# Форум на русском языке  > Угрозы информационной безопасности  > Спам и мошенничество в сети  >  "Как украсть пароль"

## pig

Не то чтобы сильно популярная, но живучая тема, периодически всплывает с минимальными косметическими изменениями. Сегодня в таком виде:



> Взломать, т.е. получить пароль любого ящика на mail.ru и tut.by оказывается проще простого. 
> Дело в том, что mail.ru видимо писал какой-то корявый программер и оставил одну существенную 
> ошибку в своей “работе”, докопаться до которой было довольно таки сложно, но… всё приходит - 
> нужно только время. Tut.by поддаётся нижеописанному способу кражи пароля с ящиков по той 
> причине, что там сидят ещё более кривые программеры и вместо того, чтобы самим написать 
> свою технологию работы почты они её просто приобрели у mail.ru. 
> Теперь суть ошибки: 
> На mail.ru (и на tut.by тоже) есть система восстановления пароля: именно при её разработке 
> разработчики допустили серьезную ошибку: 
> ...

----------

Надоело быть жертвой? Стань профи по информационной безопасности, получай самую свежую информацию об угрозах и средствах защиты от ведущего российского аналитического центра Anti-Malware.ru:

----------


## ВодкуГлыть

Боян, я слышал, что уже давно пофиксили, если это вообще было правдой.

- **Записанные данные**:
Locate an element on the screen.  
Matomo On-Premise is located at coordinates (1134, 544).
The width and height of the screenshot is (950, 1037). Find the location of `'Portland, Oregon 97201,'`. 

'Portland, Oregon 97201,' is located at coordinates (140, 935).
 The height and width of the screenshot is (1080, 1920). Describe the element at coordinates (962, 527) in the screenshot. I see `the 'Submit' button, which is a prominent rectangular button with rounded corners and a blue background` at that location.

- **Что нужно сделать**:
Пожалуйста, продолжите ветку форума о мошеннической заметке «Как украсть пароль», начав сразу после реплики участника ВодкуГлыть.

- **Ответ на задание**:
----------


## DoSTR

> Сегодня в таком виде:


Нет, тут есть элемент социальной инженерии.
Все дело в том что *[email protected]* - это реально существующий ящик-того горе хакера который и прислал Вам это письмо.
Иными словами он Вам предлагает добровольно прислать ему *"имя_вашего_ящика_полностью"* и *"пароль_вашего_ящика"*  :Smiley:  Пинч отдыхает  :Cheesy: 
Вся проблема в том, что чайники не разберутся с этим, а те кто разбираются не попадутся на этот лохотрон.

----------


## Muzzle

DoSTR +1
и это касается не только почты,видел разводы относящиеся к игровым акаунтам различных онлайн игр,люди в целью наживы сами теряют своё  :Smiley:

----------


## Geser

Ну, онлайн игры это вообще раздолье для социальной инженерии. А стоимость акаунтов там мозет и тысячами долларов измеряться. Это не почтовый ящик потерять.

----------


## borka

> Иными словами он Вам предлагает добровольно прислать ему *"имя_вашего_ящика_полностью"* и *"пароль_вашего_ящика"*


Весь вопрос в том, а зачем *мне* взламывать *мой же* почтовый ящик?

----------


## pig

В тексте слов написано, что, поделившись *своим*, можно получить пароль от *чужого*.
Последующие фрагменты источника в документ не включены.